También por eso la Ley 107-13 exige proporcionalidad. Cuando una actuación administrativa restringe derechos o produce consecuencias negativas para las personas, no basta con invocar una finalidad pública; la actuación debe ser razonable, necesaria y proporcional. Incluso puede ocurrir que una institución tenga razón respecto del problema que pretende solucionar y, sin embargo, actúe incorrectamente al momento de resolverlo, porque una buena causa no corrige un mal procedimiento.
El debido proceso administrativo existe precisamente para impedir que el convencimiento personal de quien ejerce autoridad sustituya las garantías de quien recibe sus decisiones. Escuchar al interesado, permitirle presentar argumentos, garantizar imparcialidad y producir una decisión motivada no debilita a la Administración; la legitima. Además, el debido proceso no protege únicamente al ciudadano, sino también al propio Estado, porque una decisión correctamente instruida, adoptada por autoridad competente, orientada hacia el fin previsto por la ley y suficientemente motivada tiene mayores posibilidades de superar cualquier control administrativo o jurisdiccional.

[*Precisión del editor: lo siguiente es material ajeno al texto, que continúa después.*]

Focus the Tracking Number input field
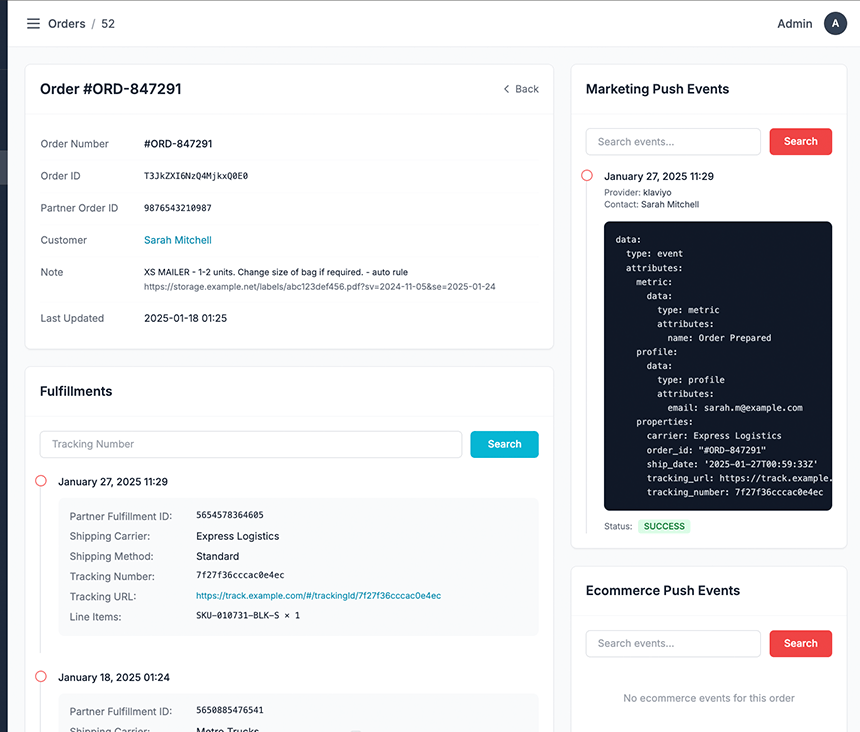The image size is (860, 732). pyautogui.click(x=250, y=444)
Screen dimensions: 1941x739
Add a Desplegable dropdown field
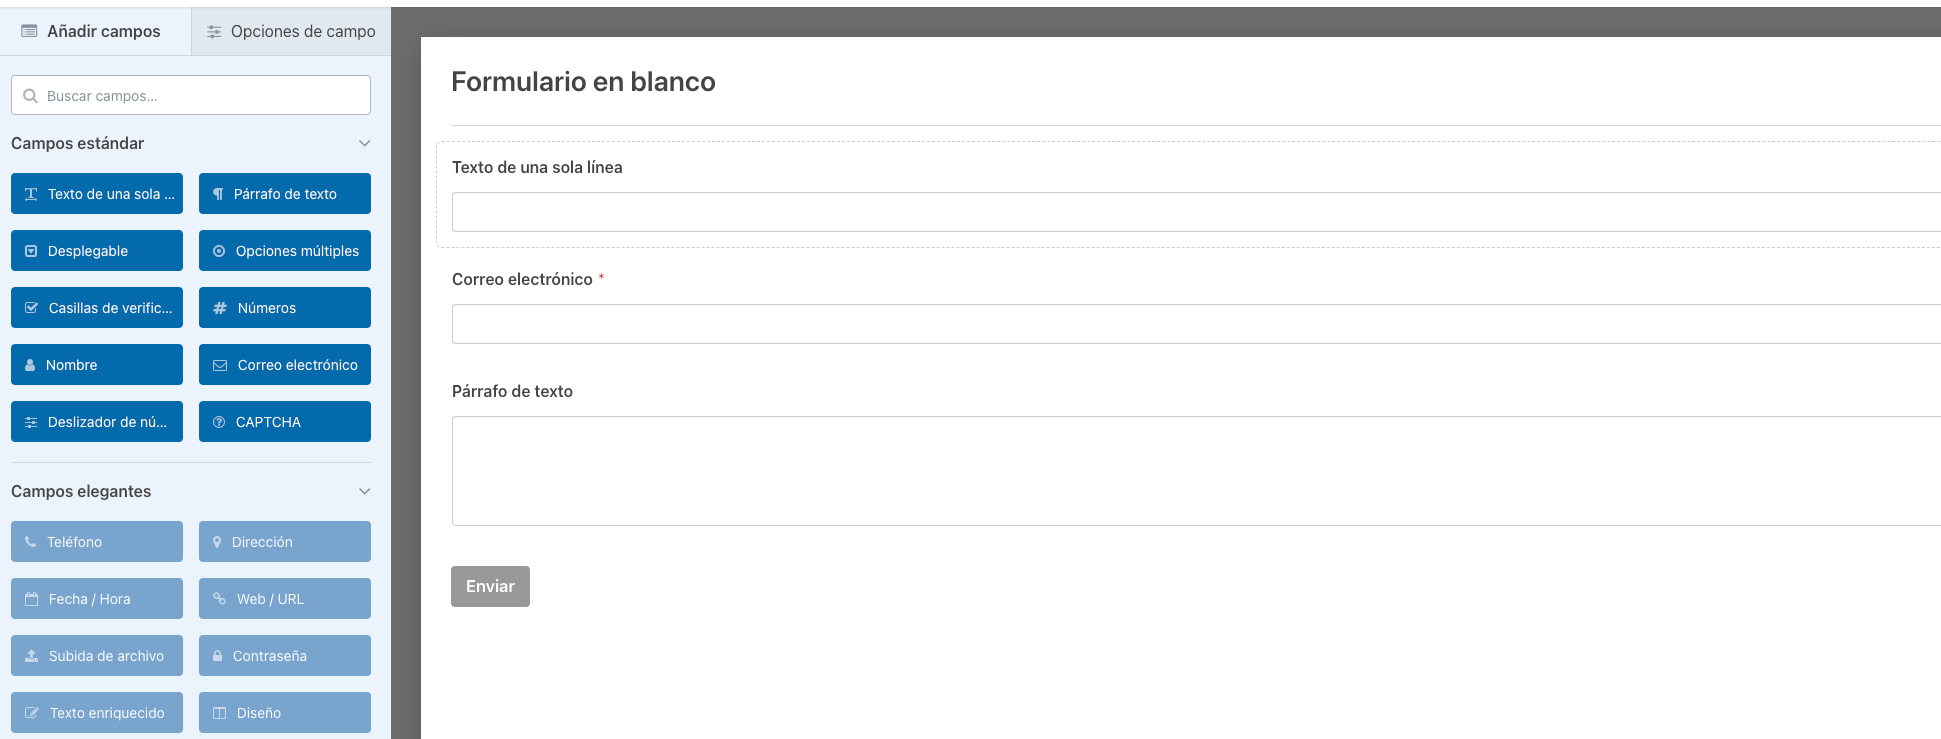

Por el contrario, una decisión nacida de la improvisación, la intolerancia o la arbitrariedad expone a la institución a litigios, anulaciones, responsabilidades y pérdida de confianza pública. Los límites jurídicos no son obstáculos para gobernar; son precisamente los que permiten distinguir el ejercicio legítimo del poder de su abuso.
La fortaleza institucional no se demuestra haciendo todo aquello que el poder permite, sino sabiendo hasta dónde el derecho permite llegar. El verdadero triunfo del Estado de derecho no fue destruir al Leviatán, sino conseguir que también él tuviera que obedecer la ley. El Estado es más fuerte cuando acepta límites.